Deploy a workload across member clusters of the Fleet resource

Note

• The steps in this how-to guide refer to a sample application for demonstration purposes only. You can substitute this workload for any of your own existing Deployment and Service objects.

• These steps deploy the sample workload from the Fleet Manager hub cluster to member clusters using Fleet Manager's cluster resource placement (CRP). Alternatively, you can choose to deploy these Kubernetes configurations to each member cluster separately, one at a time.

1. Create a namespace on the Fleet Manager hub cluster.

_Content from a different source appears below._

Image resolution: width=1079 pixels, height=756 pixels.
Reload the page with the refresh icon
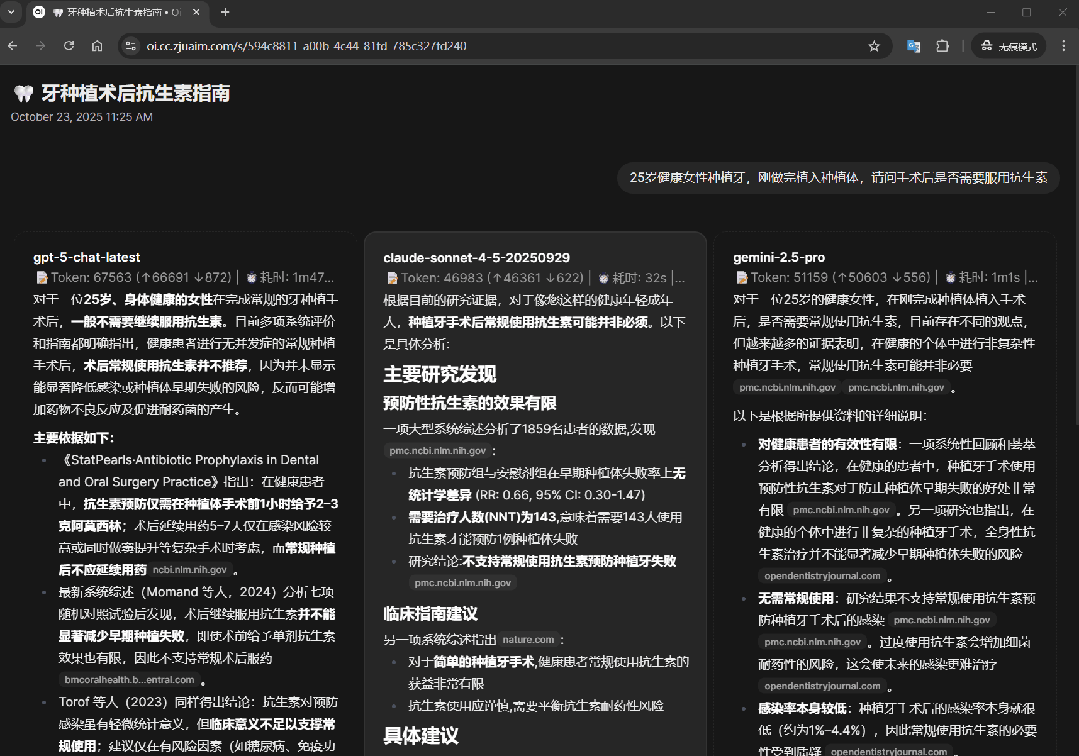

   kubectl create namespace kuard-demo
   

   Output looks similar to:

   namespace/kuard-demo created
   

2. Stage the Deployment, Service, ServiceExport objects to the Fleet Manager hub cluster by saving the following into a file called kuard-export-service.yaml:

   apiVersion: apps/v1
   kind: Deployment
   metadata:
     name: kuard
     namespace: kuard-demo
   spec:
     replicas: 2
     selector:
       matchLabels:
         app: kuard
     template:
       metadata:
         labels:
           app: kuard
       spec:
         containers:
           - name: kuard
             image: gcr.io/kuar-demo/kuard-amd64:blue
             resources:
               requests:
                 cpu: 100m
                 memory: 128Mi
               limits:
                 cpu: 250m
                 memory: 256Mi
   ---
   apiVersion: v1
   kind: Service
   metadata:
     name: kuard-svc
     namespace: kuard-demo
     labels:
       app: kuard
   spec:
     selector:
       app: kuard
     ports:
       - protocol: TCP
         port: 80
         targetPort: 80
     type: LoadBalancer
   ---
   apiVersion: networking.fleet.azure.com/v1alpha1
   kind: ServiceExport
   metadata:
     name: kuard-export
     namespace: kuard-demo
     annotations:
       networking.fleet.azure.com/weight: "50"
   

   Stage the objects on the Fleet Manager hub cluster:

   kubectl apply -f kuard-export-service.yaml
   

   The ServiceExport specification in the sample allows you to export a service from member clusters to the Fleet Manager hub cluster. We want to split the traffic evenly between the two clusters so we set the ServiceExport weight annotation to 50. Once successfully exported, the service and all its endpoints are synced to the Fleet Manager hub cluster and can then be used to set up DNS load balancing across these endpoints. The output looks similar to the following example:

   deployment.apps/kuard created
   service/kuard-svc created
   serviceexport.networking.fleet.azure.com/kuard-export created
   

3. Each service needs a unique DNS label so that it can be exposed via Azure Traffic Manager. Use a Fleet Manager cluster resource placement ResourceOverride to modify the service definition per member cluster to create a unique name based on the Azure region and cluster name. You need to create an override per cluster selector (in our example, per Azure region).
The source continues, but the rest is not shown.